## Required actions
1. Answer these about the article on Deacon Ed Hopkins below:
(a) How old is Hopkins?
(b) In which church will the ordination take place?
(c) Which school granted his graduate degrees in theology and divinity?
2. Carry on the article about Deacon Ed Hopkins from the end of its last paragraph.

Deacon Ed Hopkins grateful for prayers, support during formation
In one way or another, Randolph Edward (Ed) Hopkins, Jr., spent a quarter of his life preparing for ordination to the priesthood.
“It’s been 11 years since I was confirmed and began living in the church world,” explains the 44-year-old who grew up Baptist. “Words fail to describe what I’m feeling now. I can’t believe it’s finally happening.”
Bishop Michael Olson will confer the sacrament of holy orders on Hopkins, Austin Hoodenpyle, and Brandon LeClair on Saturday, May 20, in St. Patrick Cathedral. All three men were ordained transitional deacons last year.
A convert to the Catholic faith later in life, the TCU graduate admits becoming a priest was never on his radar but helping vulnerable people was always part of his life plan. An early career move was teaching special education students in Katy, Texas.
“I always felt a call to service. I just never knew it would manifest itself in the Catholic priesthood,” Hopkins said.
His introduction to the faith came from reading the works of Church Fathers and respected Catholic authors.
“Something outside of me just drew me to the faith. I’ve never been able to explain it,” Hopkins continued. “That’s what God had in store for me and little by little I figured it out.”
When he told his parents, Randy and Susan Hopkins, he was considering a religious vocation, they were both supportive and relieved. His late mother was raised Catholic.
“Being an older vocation, I think my mom and dad were probably wondering when I was going to sort out what I wanted to do in life,” the deacon admitted. “It’s overwhelming the amount of prayer and support I got from them and other family and friends. I know I’m lucky. There are guys who don’t have that.”
The Fort Worth native spent his early months of discernment living with the monks at St. Vincent Archabbey in Latrobe, Pennsylvania. Calling his time there a wonderful experience that allowed him to make lasting friendships, Hopkins eventually realized, “I’m just not a monk,” and contacted the diocesan vocations office.
Entering Assumption Seminary, he earned graduate degrees in theology and divinity from the Oblate School of Theology but returned to the archabbey for spiritual retreats. The most recent visit was during Holy Week to prepare for ordination.

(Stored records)

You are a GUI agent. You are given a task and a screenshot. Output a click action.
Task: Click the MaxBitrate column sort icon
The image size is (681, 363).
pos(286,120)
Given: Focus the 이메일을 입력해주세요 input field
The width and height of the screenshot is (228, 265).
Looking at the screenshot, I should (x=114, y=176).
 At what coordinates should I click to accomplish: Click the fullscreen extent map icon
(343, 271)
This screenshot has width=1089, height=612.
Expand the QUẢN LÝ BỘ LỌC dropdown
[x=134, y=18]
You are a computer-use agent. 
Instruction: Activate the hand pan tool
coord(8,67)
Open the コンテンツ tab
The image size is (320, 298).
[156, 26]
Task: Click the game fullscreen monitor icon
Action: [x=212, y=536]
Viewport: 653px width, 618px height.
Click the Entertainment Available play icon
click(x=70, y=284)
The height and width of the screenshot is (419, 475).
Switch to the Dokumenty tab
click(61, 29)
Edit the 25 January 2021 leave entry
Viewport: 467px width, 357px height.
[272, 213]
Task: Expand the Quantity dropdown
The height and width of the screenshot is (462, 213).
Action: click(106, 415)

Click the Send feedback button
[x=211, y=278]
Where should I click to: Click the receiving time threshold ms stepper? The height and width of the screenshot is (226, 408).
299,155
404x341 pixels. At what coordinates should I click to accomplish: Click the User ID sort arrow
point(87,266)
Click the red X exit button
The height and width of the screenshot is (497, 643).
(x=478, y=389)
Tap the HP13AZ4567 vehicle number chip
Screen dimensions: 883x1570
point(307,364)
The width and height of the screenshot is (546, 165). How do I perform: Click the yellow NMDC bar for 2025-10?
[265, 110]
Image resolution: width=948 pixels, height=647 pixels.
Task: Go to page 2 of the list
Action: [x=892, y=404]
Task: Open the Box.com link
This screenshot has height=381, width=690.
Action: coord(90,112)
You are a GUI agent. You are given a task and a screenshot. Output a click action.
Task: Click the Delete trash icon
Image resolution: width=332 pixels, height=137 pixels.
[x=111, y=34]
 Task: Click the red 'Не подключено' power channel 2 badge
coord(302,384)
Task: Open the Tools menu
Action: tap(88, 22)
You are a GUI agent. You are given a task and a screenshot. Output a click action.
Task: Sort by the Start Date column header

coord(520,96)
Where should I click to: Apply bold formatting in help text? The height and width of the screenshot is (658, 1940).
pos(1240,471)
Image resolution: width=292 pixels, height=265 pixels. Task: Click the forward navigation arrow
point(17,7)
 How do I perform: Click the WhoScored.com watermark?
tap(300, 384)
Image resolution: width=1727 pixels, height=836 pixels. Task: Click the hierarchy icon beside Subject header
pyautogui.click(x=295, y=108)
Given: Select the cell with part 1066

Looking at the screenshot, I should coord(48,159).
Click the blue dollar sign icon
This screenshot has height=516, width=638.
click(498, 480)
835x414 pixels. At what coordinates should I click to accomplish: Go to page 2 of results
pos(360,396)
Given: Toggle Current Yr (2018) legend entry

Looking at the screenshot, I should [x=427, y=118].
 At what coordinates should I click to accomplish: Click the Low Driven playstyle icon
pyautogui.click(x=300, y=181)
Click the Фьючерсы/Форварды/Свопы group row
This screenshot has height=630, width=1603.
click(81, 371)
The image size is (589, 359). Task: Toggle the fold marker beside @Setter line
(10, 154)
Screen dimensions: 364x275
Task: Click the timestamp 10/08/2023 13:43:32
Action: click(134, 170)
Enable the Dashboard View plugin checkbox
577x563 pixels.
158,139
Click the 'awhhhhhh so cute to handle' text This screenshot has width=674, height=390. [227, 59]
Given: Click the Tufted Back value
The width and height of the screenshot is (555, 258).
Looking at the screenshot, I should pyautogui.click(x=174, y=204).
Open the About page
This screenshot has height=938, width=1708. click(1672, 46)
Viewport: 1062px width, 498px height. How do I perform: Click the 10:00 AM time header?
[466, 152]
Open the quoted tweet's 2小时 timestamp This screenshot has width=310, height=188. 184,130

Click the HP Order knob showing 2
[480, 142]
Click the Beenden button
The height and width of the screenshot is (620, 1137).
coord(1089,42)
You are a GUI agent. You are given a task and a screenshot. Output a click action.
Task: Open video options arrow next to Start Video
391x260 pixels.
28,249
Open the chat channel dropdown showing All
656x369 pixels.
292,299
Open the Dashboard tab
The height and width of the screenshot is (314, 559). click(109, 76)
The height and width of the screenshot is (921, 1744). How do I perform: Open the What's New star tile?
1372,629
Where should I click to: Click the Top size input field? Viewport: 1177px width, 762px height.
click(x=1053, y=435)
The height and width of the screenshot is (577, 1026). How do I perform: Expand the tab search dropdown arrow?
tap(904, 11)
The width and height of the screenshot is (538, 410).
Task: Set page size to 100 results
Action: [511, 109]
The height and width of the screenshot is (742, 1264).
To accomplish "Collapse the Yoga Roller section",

## Answers for the exercise
1.
(a) 44
(b) St. Patrick Cathedral
(c) The Oblate School of Theology

2.
“The Triduum was a nice time to have a retreat,” said Hopkins, who used the opportunity to reconnect with old friends. “You go through Good Friday and recognize that you’re dying to self to be a good priest but then there’s Easter and the hope and joy that will come from serving the people.”
Hopkins’ year as a transitional deacon had both high and low points. Last summer, he preached and baptized parishioners at St. Elizabeth Ann Seton Parish in Keller and joined fellow deacons on a pilgrimage to the Holy Land. Visiting the places where Jesus once lived helped scripture come alive for the seminarian.
“So now when you preach or talk about Gospel stories you have a visual image of what actually took place,” he said. “To walk through Bethlehem was incredible.”
The Church of the Nativity — the site where Mary gave birth to Jesus — offered an especially poignant moment of quiet reflection.
“That story of a mother and her son as my mother was passing, and soon after passed, was especially powerful for me,” said the deacon, who dealt with his mother’s Alzheimer’s disease during his formation. Through the long illness and eventual death of Susan Hopkins last December, seminarians and members of the clergy provided support and compassion to the grieving family. Bishop Olson officiated at her funeral Mass in Holy Family Church.
“There were about 15 priests there. The Church showed up and my brothers in the Church showed up for me,” Hopkins recalled. “To have that support is a comfort and a blessing as I go into the priesthood.”